(INFORMATION SHOWN begins)

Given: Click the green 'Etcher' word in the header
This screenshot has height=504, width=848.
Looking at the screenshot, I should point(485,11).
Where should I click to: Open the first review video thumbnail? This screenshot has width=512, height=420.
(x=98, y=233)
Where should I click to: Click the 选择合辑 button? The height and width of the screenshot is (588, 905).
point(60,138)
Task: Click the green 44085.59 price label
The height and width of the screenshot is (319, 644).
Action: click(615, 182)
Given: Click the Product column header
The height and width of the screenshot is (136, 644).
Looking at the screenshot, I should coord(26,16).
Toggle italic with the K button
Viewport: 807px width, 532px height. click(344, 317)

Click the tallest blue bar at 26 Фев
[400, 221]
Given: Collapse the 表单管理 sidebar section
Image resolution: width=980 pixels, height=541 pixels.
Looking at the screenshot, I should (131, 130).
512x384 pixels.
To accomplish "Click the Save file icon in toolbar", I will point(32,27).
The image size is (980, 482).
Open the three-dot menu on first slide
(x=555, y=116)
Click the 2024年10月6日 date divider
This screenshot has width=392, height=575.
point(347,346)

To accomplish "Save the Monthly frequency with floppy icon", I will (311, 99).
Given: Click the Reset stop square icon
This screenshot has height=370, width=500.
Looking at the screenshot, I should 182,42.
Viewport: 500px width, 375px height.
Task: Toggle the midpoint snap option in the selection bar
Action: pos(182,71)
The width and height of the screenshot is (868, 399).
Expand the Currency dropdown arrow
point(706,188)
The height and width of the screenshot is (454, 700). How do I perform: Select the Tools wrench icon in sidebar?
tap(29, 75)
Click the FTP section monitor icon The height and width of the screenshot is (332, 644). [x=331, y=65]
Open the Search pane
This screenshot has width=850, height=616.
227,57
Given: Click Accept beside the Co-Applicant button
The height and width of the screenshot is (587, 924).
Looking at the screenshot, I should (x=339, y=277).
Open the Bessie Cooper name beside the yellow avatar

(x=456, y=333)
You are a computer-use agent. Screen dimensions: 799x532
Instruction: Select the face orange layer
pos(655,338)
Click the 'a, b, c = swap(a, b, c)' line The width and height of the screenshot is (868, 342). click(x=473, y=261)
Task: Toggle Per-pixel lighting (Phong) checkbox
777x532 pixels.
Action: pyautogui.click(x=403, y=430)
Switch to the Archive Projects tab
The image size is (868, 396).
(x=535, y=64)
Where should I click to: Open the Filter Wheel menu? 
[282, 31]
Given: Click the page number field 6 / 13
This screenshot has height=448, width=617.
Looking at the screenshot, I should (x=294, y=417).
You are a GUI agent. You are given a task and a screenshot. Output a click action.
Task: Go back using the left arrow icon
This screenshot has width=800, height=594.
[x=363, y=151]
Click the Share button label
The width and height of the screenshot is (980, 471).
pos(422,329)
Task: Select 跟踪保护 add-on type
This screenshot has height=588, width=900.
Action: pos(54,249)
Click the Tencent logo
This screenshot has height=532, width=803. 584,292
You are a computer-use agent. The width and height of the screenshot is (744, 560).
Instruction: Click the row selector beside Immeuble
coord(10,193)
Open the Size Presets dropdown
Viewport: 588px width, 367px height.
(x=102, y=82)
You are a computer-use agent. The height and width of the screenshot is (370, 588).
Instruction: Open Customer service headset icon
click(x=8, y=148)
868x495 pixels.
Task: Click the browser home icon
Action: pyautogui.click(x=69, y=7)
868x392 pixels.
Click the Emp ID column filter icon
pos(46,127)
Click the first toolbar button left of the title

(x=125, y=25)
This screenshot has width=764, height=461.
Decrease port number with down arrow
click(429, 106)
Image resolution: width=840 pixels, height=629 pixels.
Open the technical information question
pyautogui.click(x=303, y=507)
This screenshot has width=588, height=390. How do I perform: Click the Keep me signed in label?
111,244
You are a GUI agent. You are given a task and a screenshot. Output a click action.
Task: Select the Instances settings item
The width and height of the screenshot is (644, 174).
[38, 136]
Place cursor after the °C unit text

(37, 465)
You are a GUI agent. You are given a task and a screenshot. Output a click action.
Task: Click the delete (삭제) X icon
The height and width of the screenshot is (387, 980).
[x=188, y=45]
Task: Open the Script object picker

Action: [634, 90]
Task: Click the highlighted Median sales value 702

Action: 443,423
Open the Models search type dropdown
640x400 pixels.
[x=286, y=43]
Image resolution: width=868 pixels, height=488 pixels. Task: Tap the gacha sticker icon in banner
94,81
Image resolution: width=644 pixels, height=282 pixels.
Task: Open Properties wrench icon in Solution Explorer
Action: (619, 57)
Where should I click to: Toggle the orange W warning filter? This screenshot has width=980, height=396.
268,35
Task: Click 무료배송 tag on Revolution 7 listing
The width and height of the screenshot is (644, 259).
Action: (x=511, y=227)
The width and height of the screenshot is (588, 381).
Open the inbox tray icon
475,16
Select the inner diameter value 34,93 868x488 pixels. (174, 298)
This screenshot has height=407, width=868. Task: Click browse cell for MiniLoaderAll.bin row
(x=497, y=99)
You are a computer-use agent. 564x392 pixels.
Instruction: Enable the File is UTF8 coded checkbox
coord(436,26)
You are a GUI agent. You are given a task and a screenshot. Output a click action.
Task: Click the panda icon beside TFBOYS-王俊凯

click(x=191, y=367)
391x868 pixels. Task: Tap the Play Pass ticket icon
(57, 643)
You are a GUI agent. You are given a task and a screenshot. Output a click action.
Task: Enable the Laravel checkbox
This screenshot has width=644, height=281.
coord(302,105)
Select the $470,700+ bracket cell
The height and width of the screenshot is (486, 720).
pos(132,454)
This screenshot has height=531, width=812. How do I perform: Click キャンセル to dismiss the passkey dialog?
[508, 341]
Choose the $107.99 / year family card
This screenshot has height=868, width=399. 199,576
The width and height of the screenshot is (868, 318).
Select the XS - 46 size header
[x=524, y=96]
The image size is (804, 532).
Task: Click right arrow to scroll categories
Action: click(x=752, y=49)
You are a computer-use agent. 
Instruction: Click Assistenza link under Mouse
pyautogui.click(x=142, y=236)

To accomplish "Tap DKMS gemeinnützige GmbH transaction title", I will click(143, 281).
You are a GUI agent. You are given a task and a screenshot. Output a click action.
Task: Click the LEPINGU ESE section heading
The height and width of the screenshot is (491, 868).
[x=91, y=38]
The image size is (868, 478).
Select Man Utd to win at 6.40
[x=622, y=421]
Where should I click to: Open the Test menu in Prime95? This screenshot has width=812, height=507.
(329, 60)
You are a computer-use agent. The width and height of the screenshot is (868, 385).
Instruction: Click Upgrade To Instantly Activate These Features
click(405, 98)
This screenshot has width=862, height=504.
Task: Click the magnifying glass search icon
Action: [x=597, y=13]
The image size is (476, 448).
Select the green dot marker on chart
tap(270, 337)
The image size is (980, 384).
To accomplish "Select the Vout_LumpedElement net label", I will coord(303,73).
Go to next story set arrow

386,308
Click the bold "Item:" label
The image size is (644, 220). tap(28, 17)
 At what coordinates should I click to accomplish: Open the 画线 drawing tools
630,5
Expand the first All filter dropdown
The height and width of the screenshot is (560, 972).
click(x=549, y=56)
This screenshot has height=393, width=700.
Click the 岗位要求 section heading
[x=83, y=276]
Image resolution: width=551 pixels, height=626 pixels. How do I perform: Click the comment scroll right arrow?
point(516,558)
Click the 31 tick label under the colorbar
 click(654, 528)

(INFORMATION SHOWN ends)

§ WORK TASK
The answer must be the complete listing, repeated exactly.

§ EXERCISE RESULT
Given: Click the green 'Etcher' word in the header
This screenshot has height=504, width=848.
Looking at the screenshot, I should point(485,11).
Where should I click to: Open the first review video thumbnail? This screenshot has width=512, height=420.
(x=98, y=233)
Where should I click to: Click the 选择合辑 button? The height and width of the screenshot is (588, 905).
point(60,138)
Task: Click the green 44085.59 price label
The height and width of the screenshot is (319, 644).
Action: click(615, 182)
Given: Click the Product column header
The height and width of the screenshot is (136, 644).
Looking at the screenshot, I should coord(26,16).
Toggle italic with the K button
Viewport: 807px width, 532px height. click(344, 317)

Click the tallest blue bar at 26 Фев
[400, 221]
Given: Collapse the 表单管理 sidebar section
Image resolution: width=980 pixels, height=541 pixels.
Looking at the screenshot, I should (131, 130).
512x384 pixels.
To accomplish "Click the Save file icon in toolbar", I will point(32,27).
The image size is (980, 482).
Open the three-dot menu on first slide
(x=555, y=116)
Click the 2024年10月6日 date divider
This screenshot has width=392, height=575.
point(347,346)

To accomplish "Save the Monthly frequency with floppy icon", I will (311, 99).
Given: Click the Reset stop square icon
This screenshot has height=370, width=500.
Looking at the screenshot, I should 182,42.
Viewport: 500px width, 375px height.
Task: Toggle the midpoint snap option in the selection bar
Action: pos(182,71)
The width and height of the screenshot is (868, 399).
Expand the Currency dropdown arrow
point(706,188)
The height and width of the screenshot is (454, 700). How do I perform: Select the Tools wrench icon in sidebar?
tap(29, 75)
Click the FTP section monitor icon The height and width of the screenshot is (332, 644). [x=331, y=65]
Open the Search pane
This screenshot has width=850, height=616.
227,57
Given: Click Accept beside the Co-Applicant button
The height and width of the screenshot is (587, 924).
Looking at the screenshot, I should (x=339, y=277).
Open the Bessie Cooper name beside the yellow avatar

(x=456, y=333)
You are a computer-use agent. Screen dimensions: 799x532
Instruction: Select the face orange layer
pos(655,338)
Click the 'a, b, c = swap(a, b, c)' line The width and height of the screenshot is (868, 342). click(x=473, y=261)
Task: Toggle Per-pixel lighting (Phong) checkbox
777x532 pixels.
Action: pyautogui.click(x=403, y=430)
Switch to the Archive Projects tab
The image size is (868, 396).
(x=535, y=64)
Where should I click to: Open the Filter Wheel menu? 
[282, 31]
Given: Click the page number field 6 / 13
This screenshot has height=448, width=617.
Looking at the screenshot, I should (x=294, y=417).
You are a GUI agent. You are given a task and a screenshot. Output a click action.
Task: Go back using the left arrow icon
This screenshot has width=800, height=594.
[x=363, y=151]
Click the Share button label
The width and height of the screenshot is (980, 471).
pos(422,329)
Task: Select 跟踪保护 add-on type
This screenshot has height=588, width=900.
Action: pos(54,249)
Click the Tencent logo
This screenshot has height=532, width=803. 584,292
You are a computer-use agent. The width and height of the screenshot is (744, 560).
Instruction: Click the row selector beside Immeuble
coord(10,193)
Open the Size Presets dropdown
Viewport: 588px width, 367px height.
(x=102, y=82)
You are a computer-use agent. The height and width of the screenshot is (370, 588).
Instruction: Open Customer service headset icon
click(x=8, y=148)
868x495 pixels.
Task: Click the browser home icon
Action: pyautogui.click(x=69, y=7)
868x392 pixels.
Click the Emp ID column filter icon
pos(46,127)
Click the first toolbar button left of the title

(x=125, y=25)
This screenshot has width=764, height=461.
Decrease port number with down arrow
click(429, 106)
Image resolution: width=840 pixels, height=629 pixels.
Open the technical information question
pyautogui.click(x=303, y=507)
This screenshot has width=588, height=390. How do I perform: Click the Keep me signed in label?
111,244
You are a GUI agent. You are given a task and a screenshot. Output a click action.
Task: Select the Instances settings item
The width and height of the screenshot is (644, 174).
[38, 136]
Place cursor after the °C unit text

(37, 465)
You are a GUI agent. You are given a task and a screenshot. Output a click action.
Task: Click the delete (삭제) X icon
The height and width of the screenshot is (387, 980).
[x=188, y=45]
Task: Open the Script object picker

Action: [634, 90]
Task: Click the highlighted Median sales value 702

Action: 443,423
Open the Models search type dropdown
640x400 pixels.
[x=286, y=43]
Image resolution: width=868 pixels, height=488 pixels. Task: Tap the gacha sticker icon in banner
94,81
Image resolution: width=644 pixels, height=282 pixels.
Task: Open Properties wrench icon in Solution Explorer
Action: (619, 57)
Where should I click to: Toggle the orange W warning filter? This screenshot has width=980, height=396.
268,35
Task: Click 무료배송 tag on Revolution 7 listing
The width and height of the screenshot is (644, 259).
Action: (x=511, y=227)
The width and height of the screenshot is (588, 381).
Open the inbox tray icon
475,16
Select the inner diameter value 34,93 868x488 pixels. (174, 298)
This screenshot has height=407, width=868. Task: Click browse cell for MiniLoaderAll.bin row
(x=497, y=99)
You are a computer-use agent. 564x392 pixels.
Instruction: Enable the File is UTF8 coded checkbox
coord(436,26)
You are a GUI agent. You are given a task and a screenshot. Output a click action.
Task: Click the panda icon beside TFBOYS-王俊凯

click(x=191, y=367)
391x868 pixels. Task: Tap the Play Pass ticket icon
(57, 643)
You are a GUI agent. You are given a task and a screenshot. Output a click action.
Task: Enable the Laravel checkbox
This screenshot has width=644, height=281.
coord(302,105)
Select the $470,700+ bracket cell
The height and width of the screenshot is (486, 720).
pos(132,454)
This screenshot has height=531, width=812. How do I perform: Click キャンセル to dismiss the passkey dialog?
[508, 341]
Choose the $107.99 / year family card
This screenshot has height=868, width=399. 199,576
The width and height of the screenshot is (868, 318).
Select the XS - 46 size header
[x=524, y=96]
The image size is (804, 532).
Task: Click right arrow to scroll categories
Action: click(x=752, y=49)
You are a computer-use agent. 
Instruction: Click Assistenza link under Mouse
pyautogui.click(x=142, y=236)

To accomplish "Tap DKMS gemeinnützige GmbH transaction title", I will click(143, 281).
You are a GUI agent. You are given a task and a screenshot. Output a click action.
Task: Click the LEPINGU ESE section heading
The height and width of the screenshot is (491, 868).
[x=91, y=38]
The image size is (868, 478).
Select Man Utd to win at 6.40
[x=622, y=421]
Where should I click to: Open the Test menu in Prime95? This screenshot has width=812, height=507.
(329, 60)
You are a computer-use agent. The width and height of the screenshot is (868, 385).
Instruction: Click Upgrade To Instantly Activate These Features
click(405, 98)
This screenshot has width=862, height=504.
Task: Click the magnifying glass search icon
Action: [x=597, y=13]
The image size is (476, 448).
Select the green dot marker on chart
tap(270, 337)
The image size is (980, 384).
To accomplish "Select the Vout_LumpedElement net label", I will coord(303,73).
Go to next story set arrow

386,308
Click the bold "Item:" label
The image size is (644, 220). tap(28, 17)
 At what coordinates should I click to accomplish: Open the 画线 drawing tools
630,5
Expand the first All filter dropdown
The height and width of the screenshot is (560, 972).
click(x=549, y=56)
This screenshot has height=393, width=700.
Click the 岗位要求 section heading
[x=83, y=276]
Image resolution: width=551 pixels, height=626 pixels. How do I perform: Click the comment scroll right arrow?
point(516,558)
Click the 31 tick label under the colorbar
 click(654, 528)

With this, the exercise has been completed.